Ce verdict tranche avec les réquisitions du parquet, formulées en juin, qui envisageaient jusqu’à six mois de prison avec sursis pour certains activistes. Bien que les juges aient opté pour des amendes, la condamnation reste lourde et marque une étape importante dans le bras de fer entre Greenpeace et les autorités judiciaires.

Une intrusion spectaculaire et contestée

Les faits remontent à octobre 2024. Ce jour-là, douze militants de Greenpeace se sont introduits sur le site de Gravelines par le canal de rejet, utilisant des pneumatiques motorisés. Ils ont déployé des banderoles, fait voler des cerfs-volants en forme de méduse et allumé des fumigènes bleus. Selon EDF, l’opération a causé des perturbations importantes. L’entreprise a réclamé près de 890 090 € de dommages et intérêts, dont 375 090 € pour préjudice matériel, 500 000 € pour préjudice moral et 15 000 € de frais d’avocat, détaille Greenpeace France.

Face à cette demande, le tribunal a retenu uniquement la responsabilité pénale et non la réparation intégrale souhaitée par l’exploitant.
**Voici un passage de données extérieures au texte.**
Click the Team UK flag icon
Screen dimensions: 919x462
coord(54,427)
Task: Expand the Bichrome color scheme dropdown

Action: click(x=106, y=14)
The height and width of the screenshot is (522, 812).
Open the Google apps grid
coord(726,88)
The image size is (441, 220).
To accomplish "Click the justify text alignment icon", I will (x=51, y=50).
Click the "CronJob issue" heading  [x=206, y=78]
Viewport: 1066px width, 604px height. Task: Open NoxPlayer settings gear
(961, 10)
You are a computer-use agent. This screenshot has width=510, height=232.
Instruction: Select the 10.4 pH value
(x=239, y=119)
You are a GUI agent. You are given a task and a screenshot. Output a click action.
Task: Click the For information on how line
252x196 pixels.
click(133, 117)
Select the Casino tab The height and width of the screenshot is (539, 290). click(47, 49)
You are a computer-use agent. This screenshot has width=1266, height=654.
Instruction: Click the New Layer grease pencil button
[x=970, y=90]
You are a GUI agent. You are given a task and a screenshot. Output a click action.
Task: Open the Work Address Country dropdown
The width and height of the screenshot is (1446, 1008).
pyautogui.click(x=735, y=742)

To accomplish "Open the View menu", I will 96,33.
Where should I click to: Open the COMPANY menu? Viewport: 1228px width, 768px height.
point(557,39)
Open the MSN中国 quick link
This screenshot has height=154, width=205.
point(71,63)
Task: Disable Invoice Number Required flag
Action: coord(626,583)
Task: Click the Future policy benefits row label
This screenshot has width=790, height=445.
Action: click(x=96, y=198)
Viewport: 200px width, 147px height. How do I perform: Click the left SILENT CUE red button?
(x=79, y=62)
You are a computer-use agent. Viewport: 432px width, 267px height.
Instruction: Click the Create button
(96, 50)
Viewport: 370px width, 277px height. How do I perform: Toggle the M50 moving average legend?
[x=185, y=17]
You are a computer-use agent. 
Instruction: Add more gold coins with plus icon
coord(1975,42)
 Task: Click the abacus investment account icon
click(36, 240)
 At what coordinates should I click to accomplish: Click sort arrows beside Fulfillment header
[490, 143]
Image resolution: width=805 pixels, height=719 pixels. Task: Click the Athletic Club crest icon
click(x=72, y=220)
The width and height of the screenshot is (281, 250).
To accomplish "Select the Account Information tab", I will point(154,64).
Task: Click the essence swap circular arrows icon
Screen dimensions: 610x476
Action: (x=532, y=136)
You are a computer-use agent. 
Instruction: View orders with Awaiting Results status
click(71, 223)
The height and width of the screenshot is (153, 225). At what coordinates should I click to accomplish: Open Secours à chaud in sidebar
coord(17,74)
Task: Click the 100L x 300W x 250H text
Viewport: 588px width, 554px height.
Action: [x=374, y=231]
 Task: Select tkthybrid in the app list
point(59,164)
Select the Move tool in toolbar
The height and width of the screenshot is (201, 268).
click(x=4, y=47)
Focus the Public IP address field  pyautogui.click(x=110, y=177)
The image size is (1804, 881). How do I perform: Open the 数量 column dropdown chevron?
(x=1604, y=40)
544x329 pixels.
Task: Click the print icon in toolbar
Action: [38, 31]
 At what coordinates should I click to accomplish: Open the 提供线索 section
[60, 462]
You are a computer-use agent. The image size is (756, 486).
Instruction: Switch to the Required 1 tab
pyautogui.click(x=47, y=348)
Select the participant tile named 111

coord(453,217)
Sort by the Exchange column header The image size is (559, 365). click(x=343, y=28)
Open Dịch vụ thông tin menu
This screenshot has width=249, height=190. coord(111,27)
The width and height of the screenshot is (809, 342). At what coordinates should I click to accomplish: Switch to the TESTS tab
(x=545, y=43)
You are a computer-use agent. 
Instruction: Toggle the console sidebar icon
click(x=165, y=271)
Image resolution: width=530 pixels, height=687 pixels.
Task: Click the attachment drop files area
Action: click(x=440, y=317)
Le contraste entre la somme réclamée et les sanctions prononcées illustre la complexité juridique de ce type d’affaires, où l’action symbolique entre en collision avec la notion de sécurité nationale.

Liberté d’expression et action militante

La réaction de Greenpeace ne s’est pas fait attendre. Dans un communiqué du 3 septembre 2025, l’ONG a dénoncé « une tendance inquiétante à réprimer les défenseuses et défenseurs de l’environnement », selon les mots d’Apolline Cagnat, responsable juridique de Greenpeace France. Pour elle, ce jugement va bien au-delà de la sanction financière : il traduit une volonté de limiter la contestation environnementale.

L’avocate Marie Dosé, qui défend les militants, a elle aussi jugé la décision disproportionnée : « Ces déclarations de culpabilité portent atteinte au respect de la liberté d’expression des militants. (…) Les déclarer coupables est le pire signal qui puisse être donné au combat qu’ils ont le courage de mener », a-t-elle affirmé. Ces prises de position traduisent un malaise grandissant dans la société française, partagée entre l’exigence de sécurité nucléaire et le droit de manifester pour la défense du climat.